Distributed SPARQL Evaluators
Abstract:
In an attempt to shed light on
the performances and limitations of current SPARQL
distributed evaluators, we evaluate a panel of 10
state-of-the-art implementations, which we benchmark on a
common basis, and according to metrics and requirements that
are instrumental in several use cases that we identified. We
report on a detailed comparative analysis, using aspects
such as velocity, resource consumption, reaction to data
updates, etc. Our analysis pinpoints the advantages
and limitations of current systems for the efficient
evaluation of SPARQL queries on a commodity cluster.
In order to compare various systems, we first introduce as a reminder standard metrics relevant to look only at performance :
- Loading Time: measures the time taken by the system to load a set of triples in its own store.

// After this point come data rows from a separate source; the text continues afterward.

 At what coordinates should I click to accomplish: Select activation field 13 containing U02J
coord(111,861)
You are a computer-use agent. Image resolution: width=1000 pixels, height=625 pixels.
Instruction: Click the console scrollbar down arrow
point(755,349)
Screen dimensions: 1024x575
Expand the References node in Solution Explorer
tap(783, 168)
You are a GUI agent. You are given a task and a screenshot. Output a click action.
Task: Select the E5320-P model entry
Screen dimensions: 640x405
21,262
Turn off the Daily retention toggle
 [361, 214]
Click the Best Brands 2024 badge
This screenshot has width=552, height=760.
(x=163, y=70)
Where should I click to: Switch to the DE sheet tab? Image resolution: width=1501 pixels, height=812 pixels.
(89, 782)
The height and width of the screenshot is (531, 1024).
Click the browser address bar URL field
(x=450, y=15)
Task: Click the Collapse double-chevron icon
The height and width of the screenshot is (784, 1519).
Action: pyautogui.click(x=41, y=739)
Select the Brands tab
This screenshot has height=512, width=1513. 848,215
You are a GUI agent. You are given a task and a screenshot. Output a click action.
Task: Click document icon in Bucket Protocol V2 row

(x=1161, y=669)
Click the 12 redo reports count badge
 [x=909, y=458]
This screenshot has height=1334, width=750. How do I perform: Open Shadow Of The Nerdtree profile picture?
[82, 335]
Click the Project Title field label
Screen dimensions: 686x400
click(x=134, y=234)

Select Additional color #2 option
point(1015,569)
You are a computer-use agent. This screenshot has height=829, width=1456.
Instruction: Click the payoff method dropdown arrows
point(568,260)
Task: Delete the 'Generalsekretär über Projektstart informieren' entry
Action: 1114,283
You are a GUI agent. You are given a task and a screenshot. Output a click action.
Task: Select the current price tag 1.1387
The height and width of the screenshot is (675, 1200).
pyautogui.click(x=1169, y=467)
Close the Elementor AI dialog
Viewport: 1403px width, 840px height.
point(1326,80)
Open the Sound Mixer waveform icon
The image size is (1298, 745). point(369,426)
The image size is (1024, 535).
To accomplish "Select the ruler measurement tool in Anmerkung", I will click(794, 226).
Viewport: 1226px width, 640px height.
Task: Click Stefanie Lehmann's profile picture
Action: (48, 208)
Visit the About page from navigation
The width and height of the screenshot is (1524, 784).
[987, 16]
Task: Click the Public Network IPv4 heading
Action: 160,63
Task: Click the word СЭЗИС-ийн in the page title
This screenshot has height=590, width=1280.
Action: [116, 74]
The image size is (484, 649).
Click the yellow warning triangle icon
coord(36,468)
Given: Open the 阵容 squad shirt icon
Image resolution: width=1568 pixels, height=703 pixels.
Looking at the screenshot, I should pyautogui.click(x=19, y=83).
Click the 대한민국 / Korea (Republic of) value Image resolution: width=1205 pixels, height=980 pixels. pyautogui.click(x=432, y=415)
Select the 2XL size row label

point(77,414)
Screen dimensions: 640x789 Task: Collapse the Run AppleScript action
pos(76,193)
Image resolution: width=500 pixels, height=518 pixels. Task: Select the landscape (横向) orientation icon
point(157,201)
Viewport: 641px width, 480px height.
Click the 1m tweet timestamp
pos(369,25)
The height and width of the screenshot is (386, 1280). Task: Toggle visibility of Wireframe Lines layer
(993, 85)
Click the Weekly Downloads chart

- Query Response Time: measures the total time spent to evaluate SPARQL queries.
- Memory Usage: measures the disk footprint for a given dataset size including indices and any auxiliary data structures.
- Network Traffic: allows to know how workers use the cluster to communicate with each other.
- CPU Load Balancing: gives an idea of which machine is working.
- Scalability: answering times should decrease when additional nodes are added to the system.
- Resiliency: measures how performance of the system is affected when one or several nodes fail.
We present here an extension of the experiments presented in our paper, i.e. results dealing with other datasets are added confirming the conclusions presented in the article.
We show here:
- The various competitors we looked at, and their configurations.
- Some details i.e. several information such as the protocol and the machines used.
- Results using large datasets: Lubm1k (more than 100 million triples) and Lubm10k (more than one billion triples)
4store
4store is a native triplestore that proposes its own storage logic. It relies on sharding data equally between each machines of the cluster. The data are indexed and written on disk. At query time, the driver parse the query and delegate the resolution to all the workers, then aggregate the intermediary results returned by the worker to produce the final result.
Installation
Execute following commands:wget http://repo.sparql.pro/centos/sparql-pro-1.0.0-1.noarch.rpm ; wget http://download.fedoraproject.org/pub/epel/6/x86_64/epel-release-6-8.noarch.rpm ; rpm -ivh sparql-pro-1.0.0-1.noarch.rpm ; rpm -ivh epel-release-6-8.noarch.rpm ; yum install 4store ;
Configuration
- Start a worker on each machine of the cluster:
4s-boss
- Setup a triples backend on each machine of the cluster:
4s-backen-setup --cluster <numbMachines> --node <nbMachine> --segments <numSeg> <backendName>
- <numbMachine> stands for the total number of machines in the cluster.
- <nbMachine> stands for the current machine number, beginning from 0.
- <numSeg> stands for the number of segments each machine on the cluster will hold.
- <backendName> stands for the backend's name.
- On a single machine, which will be the driver, start the backend freshly created:
4s-admin start-stores <backendName>
Notes
- As stated in 4store documentation, there has to be "twice as many segments as there are physical CPUs or CPU cores on the system" (round to the nearest power of two).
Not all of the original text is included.